**About this task**
When you reach the line containing "Image resolution: width=1600" in the entries below, begin reproducing lines exactly, and stop once the line containing "Choose Войти через" is done.

**Material for this exercise**
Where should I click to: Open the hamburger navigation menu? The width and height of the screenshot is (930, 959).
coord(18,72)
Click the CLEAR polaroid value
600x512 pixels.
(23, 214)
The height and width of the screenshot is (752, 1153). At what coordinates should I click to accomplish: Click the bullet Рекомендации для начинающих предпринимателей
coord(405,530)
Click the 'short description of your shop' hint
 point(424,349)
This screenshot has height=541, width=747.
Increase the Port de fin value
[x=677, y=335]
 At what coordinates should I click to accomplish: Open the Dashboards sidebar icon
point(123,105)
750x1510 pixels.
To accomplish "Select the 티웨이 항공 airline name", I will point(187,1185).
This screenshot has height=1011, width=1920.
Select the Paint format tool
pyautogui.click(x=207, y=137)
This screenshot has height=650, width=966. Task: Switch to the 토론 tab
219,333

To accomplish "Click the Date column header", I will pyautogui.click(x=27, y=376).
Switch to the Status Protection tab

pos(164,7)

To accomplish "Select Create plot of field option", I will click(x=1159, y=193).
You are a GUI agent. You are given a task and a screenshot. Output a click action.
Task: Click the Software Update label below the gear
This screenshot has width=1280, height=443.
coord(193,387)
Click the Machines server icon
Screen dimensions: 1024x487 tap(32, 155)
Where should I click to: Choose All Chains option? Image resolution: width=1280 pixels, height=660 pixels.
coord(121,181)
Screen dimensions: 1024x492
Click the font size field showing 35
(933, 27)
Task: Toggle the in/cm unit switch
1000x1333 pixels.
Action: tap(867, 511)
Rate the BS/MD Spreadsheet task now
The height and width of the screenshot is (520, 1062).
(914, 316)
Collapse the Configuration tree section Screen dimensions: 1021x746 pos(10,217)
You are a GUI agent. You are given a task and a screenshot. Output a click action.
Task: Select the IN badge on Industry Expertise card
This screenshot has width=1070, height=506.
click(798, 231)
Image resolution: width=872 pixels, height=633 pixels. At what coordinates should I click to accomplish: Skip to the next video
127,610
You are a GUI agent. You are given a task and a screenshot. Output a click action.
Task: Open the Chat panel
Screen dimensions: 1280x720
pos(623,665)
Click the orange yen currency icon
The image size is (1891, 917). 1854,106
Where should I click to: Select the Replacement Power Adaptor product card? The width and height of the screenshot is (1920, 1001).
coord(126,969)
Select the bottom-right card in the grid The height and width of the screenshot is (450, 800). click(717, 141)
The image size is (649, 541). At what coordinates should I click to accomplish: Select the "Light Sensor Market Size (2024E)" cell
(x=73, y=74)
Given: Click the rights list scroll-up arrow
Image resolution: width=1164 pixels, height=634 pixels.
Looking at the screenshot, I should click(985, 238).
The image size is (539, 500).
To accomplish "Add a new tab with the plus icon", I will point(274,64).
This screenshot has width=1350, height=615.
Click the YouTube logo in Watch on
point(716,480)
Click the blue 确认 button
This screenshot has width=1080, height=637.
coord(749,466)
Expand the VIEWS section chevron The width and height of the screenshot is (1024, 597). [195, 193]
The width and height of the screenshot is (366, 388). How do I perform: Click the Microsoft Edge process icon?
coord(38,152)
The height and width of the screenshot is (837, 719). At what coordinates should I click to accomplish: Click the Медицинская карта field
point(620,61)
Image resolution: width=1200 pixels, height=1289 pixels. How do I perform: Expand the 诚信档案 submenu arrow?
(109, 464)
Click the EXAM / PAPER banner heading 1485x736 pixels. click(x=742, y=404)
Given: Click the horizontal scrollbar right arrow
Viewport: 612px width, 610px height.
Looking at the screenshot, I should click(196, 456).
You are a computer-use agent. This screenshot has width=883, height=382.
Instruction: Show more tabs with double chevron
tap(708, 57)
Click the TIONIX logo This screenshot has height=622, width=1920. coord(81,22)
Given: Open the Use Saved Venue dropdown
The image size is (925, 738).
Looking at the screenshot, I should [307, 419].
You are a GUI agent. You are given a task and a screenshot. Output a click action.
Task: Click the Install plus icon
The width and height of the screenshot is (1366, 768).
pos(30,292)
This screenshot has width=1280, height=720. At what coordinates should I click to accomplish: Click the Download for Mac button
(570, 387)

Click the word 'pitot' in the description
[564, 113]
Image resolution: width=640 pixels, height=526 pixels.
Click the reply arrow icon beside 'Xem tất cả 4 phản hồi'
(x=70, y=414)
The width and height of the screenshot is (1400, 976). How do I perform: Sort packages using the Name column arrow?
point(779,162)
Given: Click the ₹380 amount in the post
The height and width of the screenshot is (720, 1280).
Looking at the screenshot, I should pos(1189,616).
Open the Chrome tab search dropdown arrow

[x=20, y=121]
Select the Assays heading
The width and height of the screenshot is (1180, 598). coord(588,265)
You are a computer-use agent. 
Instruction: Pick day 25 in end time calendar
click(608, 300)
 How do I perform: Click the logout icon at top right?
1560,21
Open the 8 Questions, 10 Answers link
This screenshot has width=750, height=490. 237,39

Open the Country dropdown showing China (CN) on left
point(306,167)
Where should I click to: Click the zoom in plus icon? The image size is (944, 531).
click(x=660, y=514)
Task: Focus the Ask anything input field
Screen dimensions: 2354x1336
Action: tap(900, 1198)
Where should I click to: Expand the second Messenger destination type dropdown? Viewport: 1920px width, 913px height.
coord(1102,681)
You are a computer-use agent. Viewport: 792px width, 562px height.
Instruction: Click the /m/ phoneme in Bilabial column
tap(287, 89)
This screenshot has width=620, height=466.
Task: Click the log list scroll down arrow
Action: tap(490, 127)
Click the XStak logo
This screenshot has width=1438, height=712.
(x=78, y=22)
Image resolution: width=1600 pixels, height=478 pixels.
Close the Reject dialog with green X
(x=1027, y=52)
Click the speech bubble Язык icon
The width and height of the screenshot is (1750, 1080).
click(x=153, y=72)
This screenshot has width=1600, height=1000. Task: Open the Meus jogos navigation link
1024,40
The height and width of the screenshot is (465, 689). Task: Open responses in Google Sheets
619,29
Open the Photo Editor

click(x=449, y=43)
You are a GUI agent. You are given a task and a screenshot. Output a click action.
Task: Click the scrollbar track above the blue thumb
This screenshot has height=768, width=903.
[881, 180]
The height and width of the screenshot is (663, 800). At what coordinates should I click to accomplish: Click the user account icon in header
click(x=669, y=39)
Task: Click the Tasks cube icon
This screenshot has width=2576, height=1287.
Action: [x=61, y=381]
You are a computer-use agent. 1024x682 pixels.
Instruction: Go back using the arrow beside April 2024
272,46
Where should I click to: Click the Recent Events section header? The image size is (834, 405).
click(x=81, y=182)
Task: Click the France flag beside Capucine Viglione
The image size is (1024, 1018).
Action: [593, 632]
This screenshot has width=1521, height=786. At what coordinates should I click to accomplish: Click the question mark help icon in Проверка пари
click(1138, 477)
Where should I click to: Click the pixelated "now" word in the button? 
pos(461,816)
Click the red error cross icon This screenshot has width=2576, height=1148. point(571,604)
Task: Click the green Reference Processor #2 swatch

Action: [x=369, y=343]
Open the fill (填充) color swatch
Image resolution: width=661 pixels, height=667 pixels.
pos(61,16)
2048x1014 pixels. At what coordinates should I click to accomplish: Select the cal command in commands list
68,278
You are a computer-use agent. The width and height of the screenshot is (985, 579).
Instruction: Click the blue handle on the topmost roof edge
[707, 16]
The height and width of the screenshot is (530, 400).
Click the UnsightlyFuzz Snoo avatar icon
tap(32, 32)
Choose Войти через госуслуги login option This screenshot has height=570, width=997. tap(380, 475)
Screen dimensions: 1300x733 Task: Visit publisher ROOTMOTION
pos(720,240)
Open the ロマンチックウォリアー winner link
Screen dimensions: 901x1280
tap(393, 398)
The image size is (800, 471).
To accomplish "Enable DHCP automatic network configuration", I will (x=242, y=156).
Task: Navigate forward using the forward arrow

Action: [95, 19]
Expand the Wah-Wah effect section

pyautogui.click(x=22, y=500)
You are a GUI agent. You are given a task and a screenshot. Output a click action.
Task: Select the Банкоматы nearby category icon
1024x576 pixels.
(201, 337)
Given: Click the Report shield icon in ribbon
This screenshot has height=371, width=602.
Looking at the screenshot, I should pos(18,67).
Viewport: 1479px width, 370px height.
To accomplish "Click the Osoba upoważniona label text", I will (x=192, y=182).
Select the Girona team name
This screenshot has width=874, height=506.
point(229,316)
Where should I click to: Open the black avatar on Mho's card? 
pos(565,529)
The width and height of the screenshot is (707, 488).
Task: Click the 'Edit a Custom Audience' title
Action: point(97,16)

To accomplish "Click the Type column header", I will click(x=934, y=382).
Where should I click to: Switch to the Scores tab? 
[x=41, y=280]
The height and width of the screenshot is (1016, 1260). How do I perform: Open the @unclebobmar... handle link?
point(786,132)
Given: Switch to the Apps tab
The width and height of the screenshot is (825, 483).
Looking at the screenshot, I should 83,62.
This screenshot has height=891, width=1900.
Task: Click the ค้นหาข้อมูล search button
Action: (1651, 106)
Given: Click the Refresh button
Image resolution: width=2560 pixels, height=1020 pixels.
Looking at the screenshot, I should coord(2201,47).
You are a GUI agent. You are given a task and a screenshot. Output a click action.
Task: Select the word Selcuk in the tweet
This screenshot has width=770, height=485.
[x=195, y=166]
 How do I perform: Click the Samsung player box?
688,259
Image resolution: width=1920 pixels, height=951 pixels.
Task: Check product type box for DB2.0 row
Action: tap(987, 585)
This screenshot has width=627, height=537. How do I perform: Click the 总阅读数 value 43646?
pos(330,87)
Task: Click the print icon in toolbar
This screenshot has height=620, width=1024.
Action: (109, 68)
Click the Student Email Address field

**Result for this exercise**
Image resolution: width=1600 pixels, height=478 pixels.
Close the Reject dialog with green X
(x=1027, y=52)
Click the speech bubble Язык icon
The width and height of the screenshot is (1750, 1080).
click(x=153, y=72)
This screenshot has width=1600, height=1000. Task: Open the Meus jogos navigation link
1024,40
The height and width of the screenshot is (465, 689). Task: Open responses in Google Sheets
619,29
Open the Photo Editor

click(x=449, y=43)
You are a GUI agent. You are given a task and a screenshot. Output a click action.
Task: Click the scrollbar track above the blue thumb
This screenshot has height=768, width=903.
[881, 180]
The height and width of the screenshot is (663, 800). At what coordinates should I click to accomplish: Click the user account icon in header
click(x=669, y=39)
Task: Click the Tasks cube icon
This screenshot has width=2576, height=1287.
Action: [x=61, y=381]
You are a computer-use agent. 1024x682 pixels.
Instruction: Go back using the arrow beside April 2024
272,46
Where should I click to: Click the Recent Events section header? The image size is (834, 405).
click(x=81, y=182)
Task: Click the France flag beside Capucine Viglione
The image size is (1024, 1018).
Action: [593, 632]
This screenshot has width=1521, height=786. At what coordinates should I click to accomplish: Click the question mark help icon in Проверка пари
click(1138, 477)
Where should I click to: Click the pixelated "now" word in the button? 
pos(461,816)
Click the red error cross icon This screenshot has width=2576, height=1148. point(571,604)
Task: Click the green Reference Processor #2 swatch

Action: [x=369, y=343]
Open the fill (填充) color swatch
Image resolution: width=661 pixels, height=667 pixels.
pos(61,16)
2048x1014 pixels. At what coordinates should I click to accomplish: Select the cal command in commands list
68,278
You are a computer-use agent. The width and height of the screenshot is (985, 579).
Instruction: Click the blue handle on the topmost roof edge
[707, 16]
The height and width of the screenshot is (530, 400).
Click the UnsightlyFuzz Snoo avatar icon
tap(32, 32)
Choose Войти через госуслуги login option This screenshot has height=570, width=997. tap(380, 475)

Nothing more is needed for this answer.